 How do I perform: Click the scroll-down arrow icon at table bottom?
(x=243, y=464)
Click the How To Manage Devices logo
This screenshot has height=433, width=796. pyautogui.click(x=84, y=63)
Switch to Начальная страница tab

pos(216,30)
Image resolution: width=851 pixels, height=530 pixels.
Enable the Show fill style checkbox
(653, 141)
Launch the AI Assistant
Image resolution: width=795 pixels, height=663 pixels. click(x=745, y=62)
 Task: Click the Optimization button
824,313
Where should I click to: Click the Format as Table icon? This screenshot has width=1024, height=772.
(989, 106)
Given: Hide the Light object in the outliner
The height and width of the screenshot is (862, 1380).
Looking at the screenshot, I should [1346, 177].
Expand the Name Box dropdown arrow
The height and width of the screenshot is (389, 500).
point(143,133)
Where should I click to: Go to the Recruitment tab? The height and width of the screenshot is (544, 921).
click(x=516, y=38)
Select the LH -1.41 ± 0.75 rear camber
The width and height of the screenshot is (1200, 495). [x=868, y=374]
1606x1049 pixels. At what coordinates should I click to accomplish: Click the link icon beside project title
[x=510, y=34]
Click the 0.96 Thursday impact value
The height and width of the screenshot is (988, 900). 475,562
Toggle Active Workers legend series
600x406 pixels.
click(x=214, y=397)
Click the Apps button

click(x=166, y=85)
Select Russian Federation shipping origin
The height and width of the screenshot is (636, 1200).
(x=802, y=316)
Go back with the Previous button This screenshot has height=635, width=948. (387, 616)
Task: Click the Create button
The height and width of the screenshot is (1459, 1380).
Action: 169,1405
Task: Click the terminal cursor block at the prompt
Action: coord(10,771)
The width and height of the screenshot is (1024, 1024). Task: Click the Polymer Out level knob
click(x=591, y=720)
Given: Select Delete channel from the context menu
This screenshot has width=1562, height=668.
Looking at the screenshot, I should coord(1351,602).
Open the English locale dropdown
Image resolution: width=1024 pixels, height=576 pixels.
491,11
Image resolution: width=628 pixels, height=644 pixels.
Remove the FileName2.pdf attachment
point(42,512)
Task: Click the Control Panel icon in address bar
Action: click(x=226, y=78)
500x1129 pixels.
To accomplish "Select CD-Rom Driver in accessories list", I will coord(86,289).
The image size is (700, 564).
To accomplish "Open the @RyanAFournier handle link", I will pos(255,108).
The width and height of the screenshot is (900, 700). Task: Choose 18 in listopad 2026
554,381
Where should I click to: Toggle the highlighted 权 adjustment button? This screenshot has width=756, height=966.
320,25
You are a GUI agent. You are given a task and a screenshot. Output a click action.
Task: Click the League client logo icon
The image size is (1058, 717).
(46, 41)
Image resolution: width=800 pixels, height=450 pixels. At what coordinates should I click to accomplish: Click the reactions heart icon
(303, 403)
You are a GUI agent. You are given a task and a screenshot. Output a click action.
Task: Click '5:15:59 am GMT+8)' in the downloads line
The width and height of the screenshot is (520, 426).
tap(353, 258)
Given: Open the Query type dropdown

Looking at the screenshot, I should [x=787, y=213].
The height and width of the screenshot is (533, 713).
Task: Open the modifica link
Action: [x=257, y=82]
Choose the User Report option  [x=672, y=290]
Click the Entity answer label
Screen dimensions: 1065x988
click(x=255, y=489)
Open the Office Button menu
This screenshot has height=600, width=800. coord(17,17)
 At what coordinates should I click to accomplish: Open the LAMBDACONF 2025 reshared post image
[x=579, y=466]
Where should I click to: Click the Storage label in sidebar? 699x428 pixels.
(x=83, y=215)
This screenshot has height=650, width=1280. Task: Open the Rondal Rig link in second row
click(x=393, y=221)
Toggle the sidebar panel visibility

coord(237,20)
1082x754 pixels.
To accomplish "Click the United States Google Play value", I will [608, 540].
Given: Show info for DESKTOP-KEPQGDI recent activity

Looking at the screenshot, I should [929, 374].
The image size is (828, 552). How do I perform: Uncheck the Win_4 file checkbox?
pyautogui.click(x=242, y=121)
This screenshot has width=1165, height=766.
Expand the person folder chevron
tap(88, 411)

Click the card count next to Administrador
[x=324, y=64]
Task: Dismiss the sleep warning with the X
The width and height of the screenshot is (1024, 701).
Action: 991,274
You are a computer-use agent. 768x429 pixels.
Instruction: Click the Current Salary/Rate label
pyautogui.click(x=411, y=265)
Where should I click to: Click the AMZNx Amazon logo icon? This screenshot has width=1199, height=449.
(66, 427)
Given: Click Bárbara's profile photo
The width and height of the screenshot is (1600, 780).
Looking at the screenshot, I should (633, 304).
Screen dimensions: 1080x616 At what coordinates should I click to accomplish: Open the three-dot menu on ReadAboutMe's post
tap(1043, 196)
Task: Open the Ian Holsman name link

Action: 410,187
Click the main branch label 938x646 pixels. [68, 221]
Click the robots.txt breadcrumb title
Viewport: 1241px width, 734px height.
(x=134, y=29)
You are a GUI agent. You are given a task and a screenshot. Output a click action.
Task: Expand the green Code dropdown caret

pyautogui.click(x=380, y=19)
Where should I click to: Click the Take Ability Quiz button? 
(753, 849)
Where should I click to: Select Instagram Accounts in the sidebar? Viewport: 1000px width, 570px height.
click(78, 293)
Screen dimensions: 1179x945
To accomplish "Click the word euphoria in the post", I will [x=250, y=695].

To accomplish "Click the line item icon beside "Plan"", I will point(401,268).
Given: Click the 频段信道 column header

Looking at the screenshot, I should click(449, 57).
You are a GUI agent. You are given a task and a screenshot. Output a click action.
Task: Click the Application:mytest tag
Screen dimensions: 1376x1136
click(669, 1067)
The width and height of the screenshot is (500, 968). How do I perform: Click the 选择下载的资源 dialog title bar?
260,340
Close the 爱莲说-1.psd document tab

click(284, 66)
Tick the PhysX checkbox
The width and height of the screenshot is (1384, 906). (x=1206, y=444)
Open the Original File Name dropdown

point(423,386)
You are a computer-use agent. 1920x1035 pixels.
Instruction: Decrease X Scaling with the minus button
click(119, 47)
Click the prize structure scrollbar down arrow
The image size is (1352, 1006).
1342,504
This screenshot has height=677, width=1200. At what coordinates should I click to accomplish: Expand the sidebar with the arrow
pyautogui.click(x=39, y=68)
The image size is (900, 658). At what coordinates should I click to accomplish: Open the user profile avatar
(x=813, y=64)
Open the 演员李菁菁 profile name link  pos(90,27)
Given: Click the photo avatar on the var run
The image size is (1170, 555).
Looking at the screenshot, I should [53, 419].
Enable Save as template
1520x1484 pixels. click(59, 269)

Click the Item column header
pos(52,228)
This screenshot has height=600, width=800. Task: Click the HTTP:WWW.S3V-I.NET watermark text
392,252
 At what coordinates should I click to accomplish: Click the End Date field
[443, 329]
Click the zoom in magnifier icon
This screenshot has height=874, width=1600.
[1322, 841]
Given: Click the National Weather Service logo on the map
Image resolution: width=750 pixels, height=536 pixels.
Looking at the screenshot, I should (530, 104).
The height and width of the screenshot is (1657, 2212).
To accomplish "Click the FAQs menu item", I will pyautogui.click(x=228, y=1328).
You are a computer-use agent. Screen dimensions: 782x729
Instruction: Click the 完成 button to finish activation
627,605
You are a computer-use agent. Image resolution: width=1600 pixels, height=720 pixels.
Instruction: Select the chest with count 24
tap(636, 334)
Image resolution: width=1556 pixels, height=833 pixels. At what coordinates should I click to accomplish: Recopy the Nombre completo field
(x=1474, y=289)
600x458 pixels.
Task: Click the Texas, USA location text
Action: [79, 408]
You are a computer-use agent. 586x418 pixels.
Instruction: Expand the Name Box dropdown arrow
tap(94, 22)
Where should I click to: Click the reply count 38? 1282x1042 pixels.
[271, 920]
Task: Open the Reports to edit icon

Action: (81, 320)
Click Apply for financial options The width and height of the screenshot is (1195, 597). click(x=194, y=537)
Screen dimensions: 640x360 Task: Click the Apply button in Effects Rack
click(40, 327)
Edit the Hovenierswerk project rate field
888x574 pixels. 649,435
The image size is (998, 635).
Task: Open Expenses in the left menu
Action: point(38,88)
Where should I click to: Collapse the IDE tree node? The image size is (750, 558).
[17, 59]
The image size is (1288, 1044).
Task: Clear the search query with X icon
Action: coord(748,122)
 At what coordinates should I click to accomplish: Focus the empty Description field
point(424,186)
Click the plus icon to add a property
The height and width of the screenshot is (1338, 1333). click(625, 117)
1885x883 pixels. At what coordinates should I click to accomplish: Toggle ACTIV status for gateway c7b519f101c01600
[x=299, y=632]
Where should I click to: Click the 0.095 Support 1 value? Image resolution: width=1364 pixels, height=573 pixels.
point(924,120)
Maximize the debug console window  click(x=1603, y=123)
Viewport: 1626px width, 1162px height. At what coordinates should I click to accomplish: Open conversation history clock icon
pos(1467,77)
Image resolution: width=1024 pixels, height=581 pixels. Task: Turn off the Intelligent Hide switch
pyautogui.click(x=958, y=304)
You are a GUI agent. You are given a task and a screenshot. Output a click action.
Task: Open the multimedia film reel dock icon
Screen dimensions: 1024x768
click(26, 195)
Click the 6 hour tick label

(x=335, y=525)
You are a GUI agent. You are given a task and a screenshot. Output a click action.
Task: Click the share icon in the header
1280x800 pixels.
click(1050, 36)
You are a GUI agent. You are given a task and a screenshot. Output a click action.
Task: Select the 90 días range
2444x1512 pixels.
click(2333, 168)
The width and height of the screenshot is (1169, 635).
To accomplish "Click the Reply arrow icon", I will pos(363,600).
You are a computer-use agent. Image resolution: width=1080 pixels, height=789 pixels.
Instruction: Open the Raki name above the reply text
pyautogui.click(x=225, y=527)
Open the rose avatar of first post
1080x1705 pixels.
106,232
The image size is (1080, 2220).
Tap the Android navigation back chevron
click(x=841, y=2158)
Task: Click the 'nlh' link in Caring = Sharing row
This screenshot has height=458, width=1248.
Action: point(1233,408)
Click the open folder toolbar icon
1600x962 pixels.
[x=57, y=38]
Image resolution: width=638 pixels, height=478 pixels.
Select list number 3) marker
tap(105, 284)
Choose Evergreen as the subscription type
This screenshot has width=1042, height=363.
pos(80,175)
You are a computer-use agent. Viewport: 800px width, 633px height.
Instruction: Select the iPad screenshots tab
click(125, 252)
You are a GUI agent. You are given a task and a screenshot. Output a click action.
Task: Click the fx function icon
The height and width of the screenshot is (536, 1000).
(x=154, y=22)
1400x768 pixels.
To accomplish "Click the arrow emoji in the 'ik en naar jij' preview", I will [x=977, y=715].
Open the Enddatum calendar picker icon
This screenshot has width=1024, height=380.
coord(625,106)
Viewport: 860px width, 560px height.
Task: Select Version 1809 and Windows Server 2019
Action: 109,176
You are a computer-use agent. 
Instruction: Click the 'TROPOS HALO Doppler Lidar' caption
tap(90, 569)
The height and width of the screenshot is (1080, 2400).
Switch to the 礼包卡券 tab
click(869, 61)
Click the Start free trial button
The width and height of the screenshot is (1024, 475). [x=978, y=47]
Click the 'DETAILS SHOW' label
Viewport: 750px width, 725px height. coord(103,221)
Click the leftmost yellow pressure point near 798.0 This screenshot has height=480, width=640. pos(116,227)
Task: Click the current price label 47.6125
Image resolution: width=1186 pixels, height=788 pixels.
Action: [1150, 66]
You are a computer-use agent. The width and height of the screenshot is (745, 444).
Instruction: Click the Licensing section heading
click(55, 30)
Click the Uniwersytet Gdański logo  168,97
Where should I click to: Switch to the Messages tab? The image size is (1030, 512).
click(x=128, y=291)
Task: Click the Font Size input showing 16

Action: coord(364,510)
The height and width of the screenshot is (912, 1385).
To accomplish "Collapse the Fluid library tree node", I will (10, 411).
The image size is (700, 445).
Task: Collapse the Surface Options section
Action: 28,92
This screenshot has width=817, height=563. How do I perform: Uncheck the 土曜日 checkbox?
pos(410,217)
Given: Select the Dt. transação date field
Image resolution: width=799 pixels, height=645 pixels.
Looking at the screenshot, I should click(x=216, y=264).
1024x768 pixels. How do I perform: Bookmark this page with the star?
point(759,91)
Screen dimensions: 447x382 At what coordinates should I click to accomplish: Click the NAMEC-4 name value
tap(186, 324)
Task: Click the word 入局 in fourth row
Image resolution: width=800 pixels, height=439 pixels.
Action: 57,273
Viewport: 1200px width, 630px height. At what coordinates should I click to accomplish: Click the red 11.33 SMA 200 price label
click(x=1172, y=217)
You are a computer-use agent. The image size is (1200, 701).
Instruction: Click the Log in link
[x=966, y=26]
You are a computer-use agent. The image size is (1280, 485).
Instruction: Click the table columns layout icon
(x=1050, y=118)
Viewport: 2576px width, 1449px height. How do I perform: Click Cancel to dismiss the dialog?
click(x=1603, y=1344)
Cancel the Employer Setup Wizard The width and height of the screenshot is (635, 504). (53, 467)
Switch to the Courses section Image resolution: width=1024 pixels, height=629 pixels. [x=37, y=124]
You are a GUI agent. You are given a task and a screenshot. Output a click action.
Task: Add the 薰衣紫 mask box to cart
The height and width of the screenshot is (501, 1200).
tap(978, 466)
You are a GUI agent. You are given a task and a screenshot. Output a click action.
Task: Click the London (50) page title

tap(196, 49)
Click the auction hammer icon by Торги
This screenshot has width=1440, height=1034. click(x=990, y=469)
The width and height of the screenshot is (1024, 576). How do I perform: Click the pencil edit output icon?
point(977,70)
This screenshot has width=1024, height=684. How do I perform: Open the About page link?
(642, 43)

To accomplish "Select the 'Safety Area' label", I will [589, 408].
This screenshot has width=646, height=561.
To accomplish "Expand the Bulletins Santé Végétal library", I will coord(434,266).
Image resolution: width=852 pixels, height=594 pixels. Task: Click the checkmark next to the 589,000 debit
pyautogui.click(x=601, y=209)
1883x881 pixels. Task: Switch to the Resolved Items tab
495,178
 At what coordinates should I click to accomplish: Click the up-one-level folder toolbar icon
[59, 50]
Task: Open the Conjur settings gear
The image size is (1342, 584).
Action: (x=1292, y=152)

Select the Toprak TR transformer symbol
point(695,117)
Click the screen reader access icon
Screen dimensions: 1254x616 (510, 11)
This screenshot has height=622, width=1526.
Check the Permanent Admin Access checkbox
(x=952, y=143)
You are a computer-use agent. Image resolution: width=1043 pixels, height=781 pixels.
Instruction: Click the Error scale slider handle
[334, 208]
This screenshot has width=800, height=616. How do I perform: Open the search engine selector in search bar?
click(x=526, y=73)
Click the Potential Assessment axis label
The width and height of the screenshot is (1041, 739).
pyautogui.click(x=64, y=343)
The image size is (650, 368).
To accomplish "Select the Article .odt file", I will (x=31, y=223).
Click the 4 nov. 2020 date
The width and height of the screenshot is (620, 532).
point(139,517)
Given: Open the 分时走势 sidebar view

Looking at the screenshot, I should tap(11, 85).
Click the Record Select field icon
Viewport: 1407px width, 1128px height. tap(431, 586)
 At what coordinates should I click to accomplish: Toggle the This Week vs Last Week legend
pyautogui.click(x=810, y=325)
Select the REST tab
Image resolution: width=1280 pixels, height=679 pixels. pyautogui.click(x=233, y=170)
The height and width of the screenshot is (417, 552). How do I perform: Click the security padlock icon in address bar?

====================

▶ **Work order**: Scan the material above for lines that contain the string "word", and copy each such line.

▶ **Exercise answer**:
To accomplish "Click the word euphoria in the post", I will [x=250, y=695].
Task: Click the word 入局 in fourth row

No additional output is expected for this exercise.